Captivated, By You is a  one-volume seinen manga that collects a series of stories for those who love slice-of-life and school life genres. Written and illustrated by Yama Wayama, the creative team responsible for bringing this volume to print includes translation by Leighann Harvey and lettering by Abigail Blackman. Yama Wayama is an up-and-coming artist among fans of literary and indie manga, and thankfully, Yen Press has picked up the job of handling her English-language debut. Back matter pages reveal that this book is a collection of the artist’s self-published doujinshi, online stories, and newly drawn pieces of work.

This manga follows two students who are polar opposites: Hayashi—the free spirit and oddball that everyone seems to be drawn to. His greatest hits include: counting all stairs in school, photographing street signs to make new messages to post on social media, and he even dries sweet potatoes on the classroom balcony. Nikaidou is the dreary one most people try to avoid, like the plague, whose greatest hits include: students being afraid to make eye contact, having rumors spread about him that he curses you to have bad luck or accidents, and spooky happenings.  Both are unusual in such a way that they find themselves with a fanbase, and these wondrous stories contain several encounters that I could not put down.

The mangaka’s unique sense of humor works so well with her artwork: there are a wide range of emotions on display throughout the manga.

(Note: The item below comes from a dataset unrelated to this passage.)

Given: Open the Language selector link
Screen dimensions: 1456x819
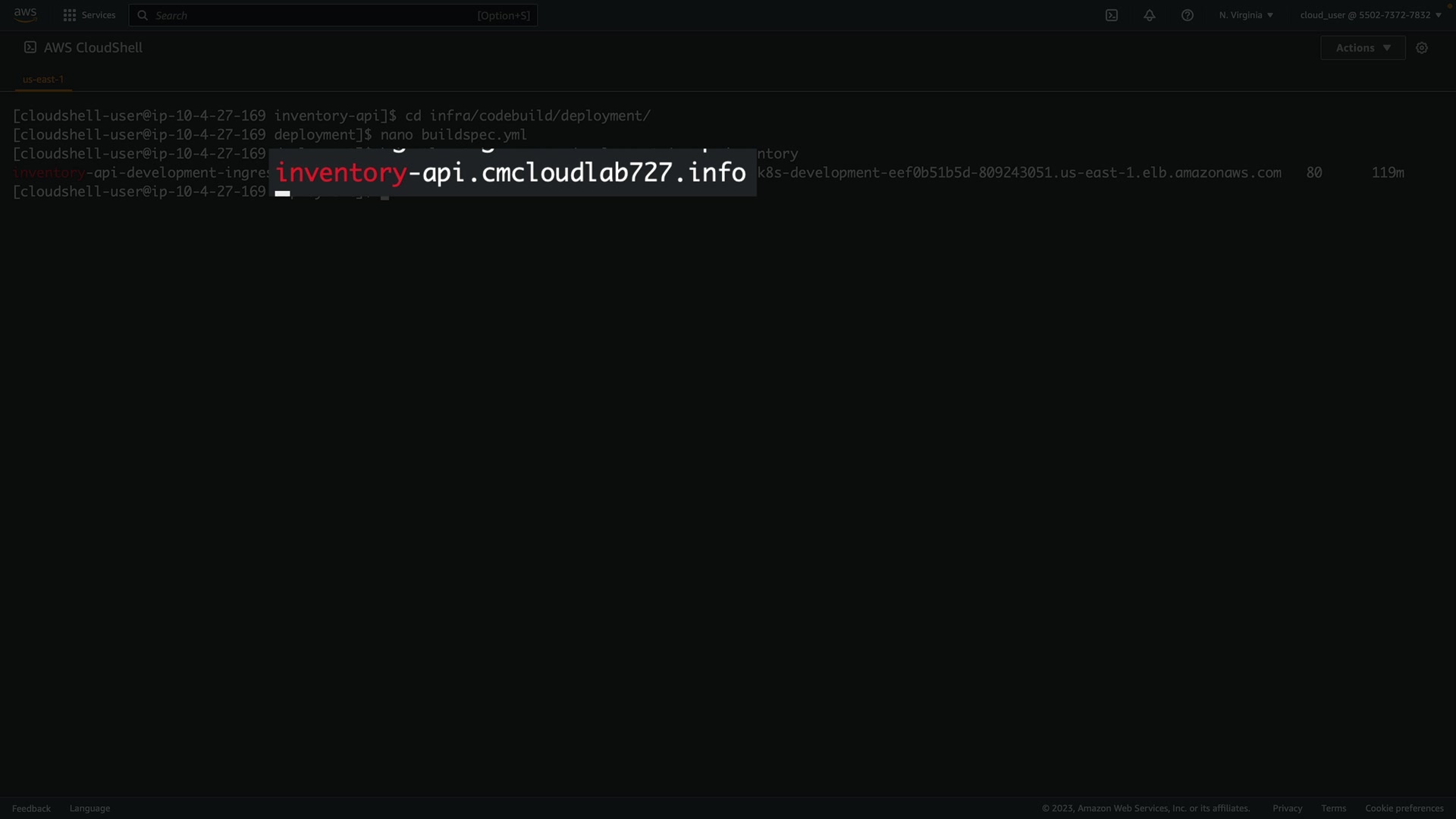Looking at the screenshot, I should 89,808.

Facial expressions vary, from being embarrassed to being irritated to being happy about brown sugar soft serve ice cream to the anxiousness of seeing a bully to the extreme of seeing a ghost in a photograph. They all make an appearance in the narrative. I really enjoyed how odd and thought-provoking each new story was and what they brought to the table with our two center stage actors in this tale: Hayashi and Nikaidou. There is some narrative thread about hiding parts of ourselves and how we present ourselves to others which should catch some eyeballs as readers learn more about these two. The more I read about them, the more complicated and complex they became, and the people who played minor parts in their stories endeared me to them more.

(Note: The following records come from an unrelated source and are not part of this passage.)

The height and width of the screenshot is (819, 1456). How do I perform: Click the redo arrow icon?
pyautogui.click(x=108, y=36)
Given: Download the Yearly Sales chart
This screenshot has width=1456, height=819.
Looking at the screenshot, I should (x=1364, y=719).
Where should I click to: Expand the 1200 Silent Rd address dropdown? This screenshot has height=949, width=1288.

One of my favorite moments was when our Debbie Downer of a character, Nikaidou, remembered that a nosy classmate told him that he looked like a character from a manga of a certain master of horror. When by chance, he looks up said mangaka’s work online, we, the readers, are blessed with a hilarious but on-point reference in Easter egg glory that will grab your attention whether you get the reference or not. Proving that there is magic in the ordinary, Wayama’s strength as a storyteller really shines here. I was truly captivated by these intertwining stories that engaged me as a reader and keep me laughing with such wholesome and weird vibes. While both Hayashi and Nikaidou received about equal pages to shine in the short stories, I felt that the second major player’s memorable final pages made him come out stronger, which may be something for readers to nitpick as some may feel the stories may come off as disjointed.

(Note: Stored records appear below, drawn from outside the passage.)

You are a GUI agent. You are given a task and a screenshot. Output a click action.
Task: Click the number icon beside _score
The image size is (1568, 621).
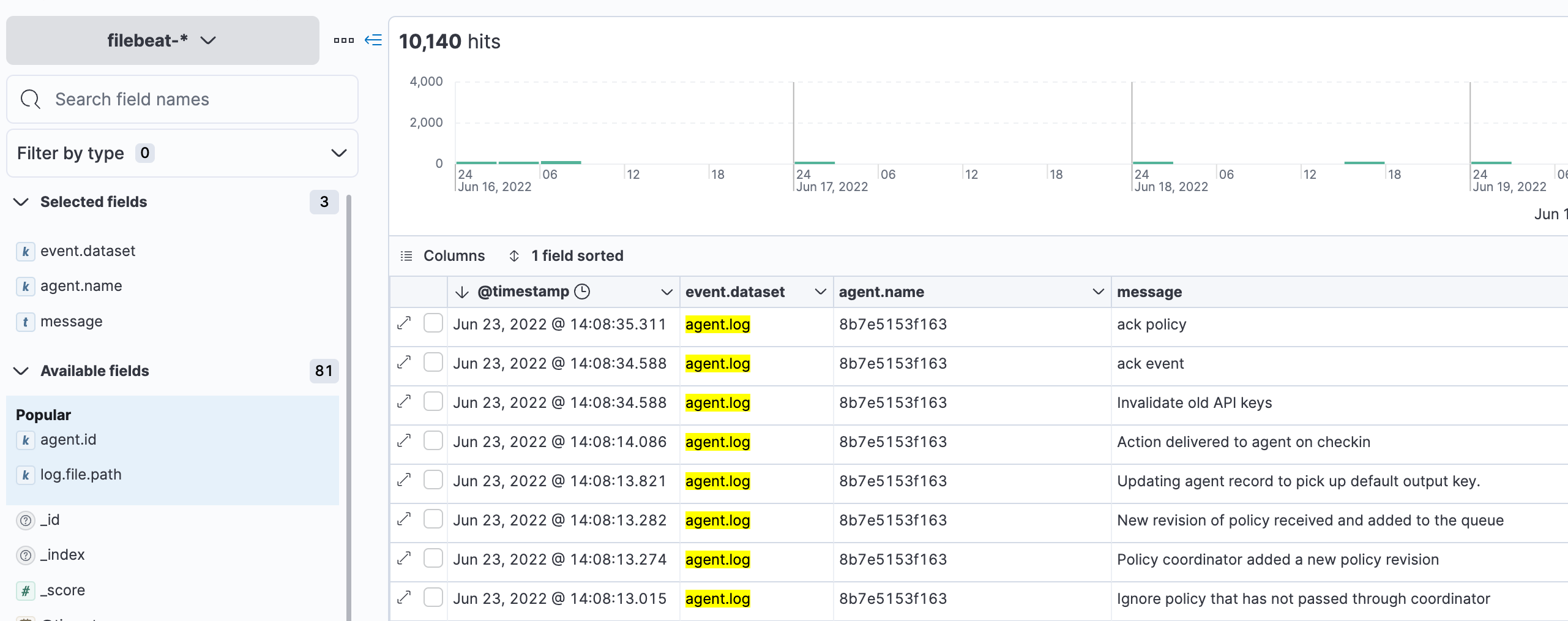25,590
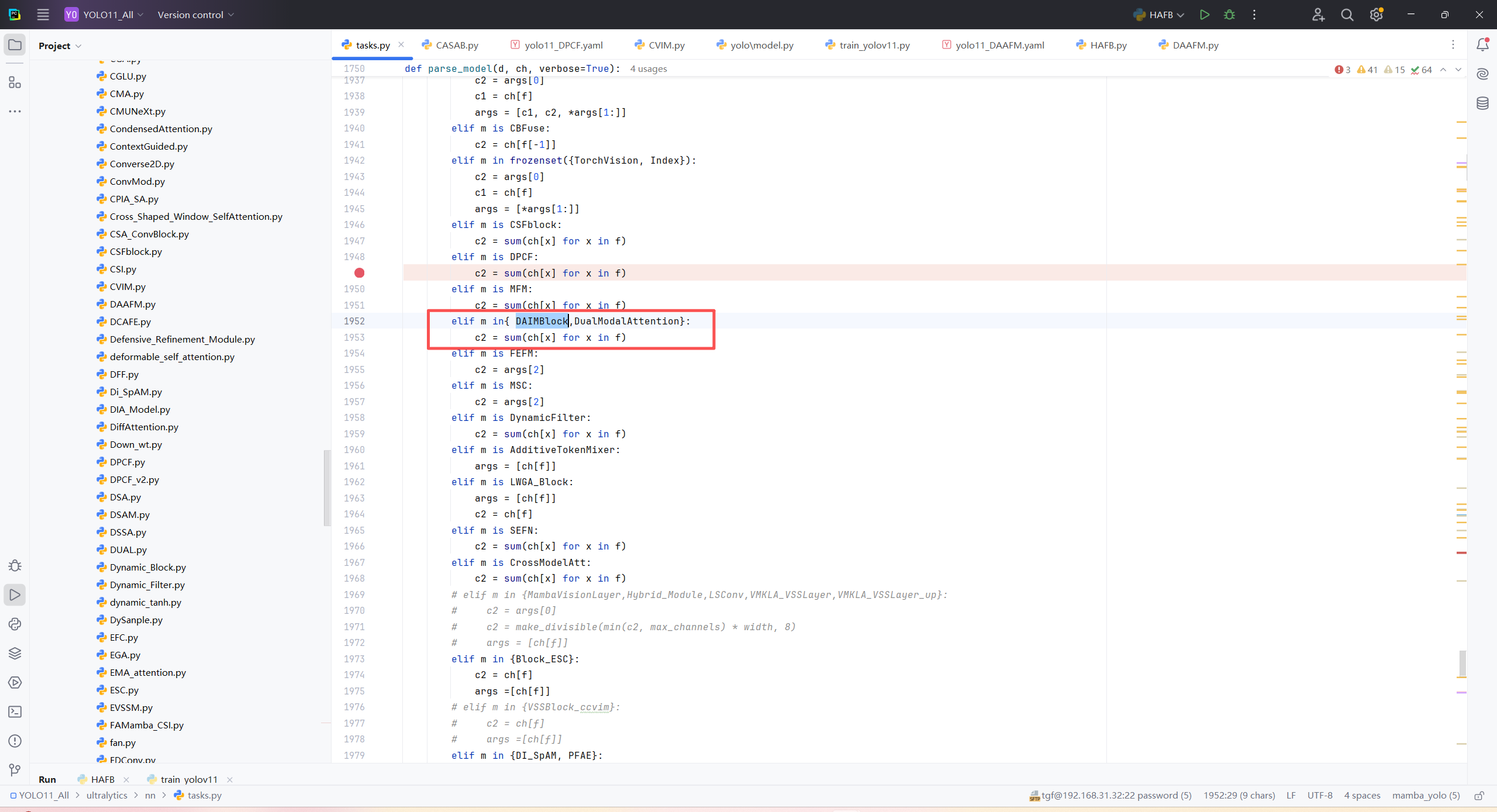Open the Structure tool window
The height and width of the screenshot is (812, 1497).
pyautogui.click(x=15, y=82)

For those looking for a slow-paced flow of stories that lean on the charming side, be sure to check out Captivated, By You. Fans of more fast-paced, action, or fantasy genre manga may not care much for Yama Wayama’s work here as the stories can read as random or a little on the too weird side. But for those who enjoy reading the slice-of-life and school life genres, are looking to read a newer voice in the manga industry, or want to try a single volume to enjoy that won’t overwhelm you into a forty-five volume plus adventure, this may be your best bet.

Captivated, By You is available now wherever books are sold.

Captivated, By You
4.5

TL;DR

For those looking for a slow-paced flow of stories that lean on the charming side, be sure to check out Captivated, By You. Fans of more fast-paced, action, or fantasy genre manga may not care much for Yama Wayama’s work here as the stories can read as random or a little on the too weird side. But for those who enjoy reading the slice-of-life and school life genres, are looking to read a newer voice in the manga industry, or want to try a single volume to enjoy that won’t overwhelm you into a forty-five volume plus adventure, this may be your best bet.